OBJECTIVE
Resume the essay about driving through western South Dakota, starting right after its last sentence.

SOURCE
The car radio was randomly set to the signal of its choice as I was approaching Rapid City. Garth Brooks sang “The Dance,” Pirates of the Mississippi sang something else, then the announcer said it was time to join the Lakota Sioux tribal council that had just begun. What followed for the next several hours was the Polk County Commission’s equivalent of a weekly meeting, but instead of names like Neil Combee and Janet Shearer, council members had names out of “Dances with Wolves.” And instead of discussing the problems of managing too-rapid growth in Loughman or enraging traffic on Pipkin Road, they agonized over the reservation’s economic depression.

As I drove up toward the Black Hills later, the station’s signal skidded for a minute, then was overwhelmed by a more powerful station’s broadcast of “All Things Considered”—Bill and Monica again, Microsoft in court, Texas storms. I could have been anywhere in America.

But the contrast between Garth Brooks and the tribal council, between the Native American radio station’s signal and National Public Radio’s, was a quick lesson in the cultural layers of western South Dakota. For all our unique homogeneity as a nation—there is less difference between Lakeland and Anchorage, a continent apart, than there is between any two European cities on opposite sides of the same river—we also are a nation of parallel cultures, integrated in fringes more than in fact.

[Data pulled from a collection]
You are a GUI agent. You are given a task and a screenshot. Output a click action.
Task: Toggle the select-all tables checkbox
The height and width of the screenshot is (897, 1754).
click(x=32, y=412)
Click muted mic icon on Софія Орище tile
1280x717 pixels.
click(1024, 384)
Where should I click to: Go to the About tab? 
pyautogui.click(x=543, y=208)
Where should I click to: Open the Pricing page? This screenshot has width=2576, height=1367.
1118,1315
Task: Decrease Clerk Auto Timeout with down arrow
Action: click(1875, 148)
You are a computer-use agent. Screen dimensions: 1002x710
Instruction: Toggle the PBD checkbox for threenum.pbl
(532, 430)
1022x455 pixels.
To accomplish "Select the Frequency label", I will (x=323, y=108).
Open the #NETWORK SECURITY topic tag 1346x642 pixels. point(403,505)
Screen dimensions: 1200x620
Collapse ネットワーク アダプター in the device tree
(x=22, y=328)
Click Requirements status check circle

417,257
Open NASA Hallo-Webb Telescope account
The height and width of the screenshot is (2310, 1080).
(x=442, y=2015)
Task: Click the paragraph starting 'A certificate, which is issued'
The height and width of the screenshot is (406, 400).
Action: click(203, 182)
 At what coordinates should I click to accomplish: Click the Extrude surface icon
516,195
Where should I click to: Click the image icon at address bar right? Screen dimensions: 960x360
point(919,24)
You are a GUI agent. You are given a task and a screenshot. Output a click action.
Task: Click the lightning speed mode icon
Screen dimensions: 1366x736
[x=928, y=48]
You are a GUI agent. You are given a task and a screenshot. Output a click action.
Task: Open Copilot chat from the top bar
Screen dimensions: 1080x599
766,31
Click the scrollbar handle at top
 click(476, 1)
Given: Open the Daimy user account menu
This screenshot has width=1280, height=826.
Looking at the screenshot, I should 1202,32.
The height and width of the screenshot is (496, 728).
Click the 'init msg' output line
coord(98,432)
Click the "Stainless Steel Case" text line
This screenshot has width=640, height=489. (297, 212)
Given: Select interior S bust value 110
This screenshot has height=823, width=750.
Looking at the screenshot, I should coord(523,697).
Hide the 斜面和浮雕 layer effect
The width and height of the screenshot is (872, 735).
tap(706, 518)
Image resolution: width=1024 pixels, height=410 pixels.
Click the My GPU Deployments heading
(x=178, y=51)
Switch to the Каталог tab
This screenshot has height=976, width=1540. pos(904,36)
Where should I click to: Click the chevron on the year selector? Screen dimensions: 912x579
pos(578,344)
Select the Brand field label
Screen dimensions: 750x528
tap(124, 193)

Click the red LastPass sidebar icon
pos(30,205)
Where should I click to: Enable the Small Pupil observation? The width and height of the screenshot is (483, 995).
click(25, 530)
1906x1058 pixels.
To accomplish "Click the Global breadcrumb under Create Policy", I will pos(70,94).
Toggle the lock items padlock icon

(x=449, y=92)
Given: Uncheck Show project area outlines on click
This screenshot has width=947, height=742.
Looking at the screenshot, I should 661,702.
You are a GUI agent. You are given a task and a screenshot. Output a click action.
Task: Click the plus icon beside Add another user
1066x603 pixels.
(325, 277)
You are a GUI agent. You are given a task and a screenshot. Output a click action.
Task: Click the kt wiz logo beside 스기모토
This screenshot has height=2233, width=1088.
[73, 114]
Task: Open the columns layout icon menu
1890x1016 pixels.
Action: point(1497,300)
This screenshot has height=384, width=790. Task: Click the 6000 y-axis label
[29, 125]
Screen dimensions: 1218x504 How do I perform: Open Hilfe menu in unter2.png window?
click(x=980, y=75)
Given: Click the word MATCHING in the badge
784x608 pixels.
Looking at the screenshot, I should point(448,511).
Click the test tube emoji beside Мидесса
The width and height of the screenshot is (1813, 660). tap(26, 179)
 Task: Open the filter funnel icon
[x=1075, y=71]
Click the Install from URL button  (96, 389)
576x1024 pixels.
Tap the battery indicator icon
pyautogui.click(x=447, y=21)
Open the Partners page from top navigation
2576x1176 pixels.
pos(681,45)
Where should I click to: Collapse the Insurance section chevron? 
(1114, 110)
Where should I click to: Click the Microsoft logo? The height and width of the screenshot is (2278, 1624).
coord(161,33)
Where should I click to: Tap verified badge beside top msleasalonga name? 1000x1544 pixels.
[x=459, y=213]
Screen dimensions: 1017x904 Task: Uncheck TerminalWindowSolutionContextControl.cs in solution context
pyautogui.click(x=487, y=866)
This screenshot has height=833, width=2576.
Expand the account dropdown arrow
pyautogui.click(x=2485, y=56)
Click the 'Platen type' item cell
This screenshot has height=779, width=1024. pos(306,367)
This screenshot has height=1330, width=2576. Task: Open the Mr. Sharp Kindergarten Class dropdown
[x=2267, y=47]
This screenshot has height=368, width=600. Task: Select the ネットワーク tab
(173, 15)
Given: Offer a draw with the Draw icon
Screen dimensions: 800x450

THE OUTPUT
It is the Native American fringe that I wanted to explore in South Dakota. The Sioux reservations there are all that remains of what was once an empire-like nation to which whites were nothing for millennia, then themselves a contemptible fringe. But not for long. The turn-around was swift and final. In the eyes of the Sioux, their sacred Black Hills above present-day Rapid City were first desecrated by white gold prospectors then by the rock sculptures of Washington, Jefferson, Lincoln and Theodore Roosevelt on Mount Rushmore between 1927 and 1941.

Nevertheless, Mount Rushmore is a pre-eminent symbol of American power and patriotism, an attraction to 2 million visitors a year, its four faces looking across the hills and to the endless plains as if with unshakable faith in America’s manifest destiny. But Rushmore’s faces no longer rule alone.

Just a few miles away another monument is being carved out of another mountain in the Black Hills. When complete in perhaps 50 years, it will dwarf Rushmore in size and, I’ve heard it said many times, in popularity. The entire mountain is becoming a 563-foot-high sculpture of an Indian on horseback. He is looking and pointing to the east, because when the Indian was derisively asked by a white man, “Where are your lands now?” he pointed and replied, “My lands are where my dead lay buried.” It is not a look of faith but of defiance.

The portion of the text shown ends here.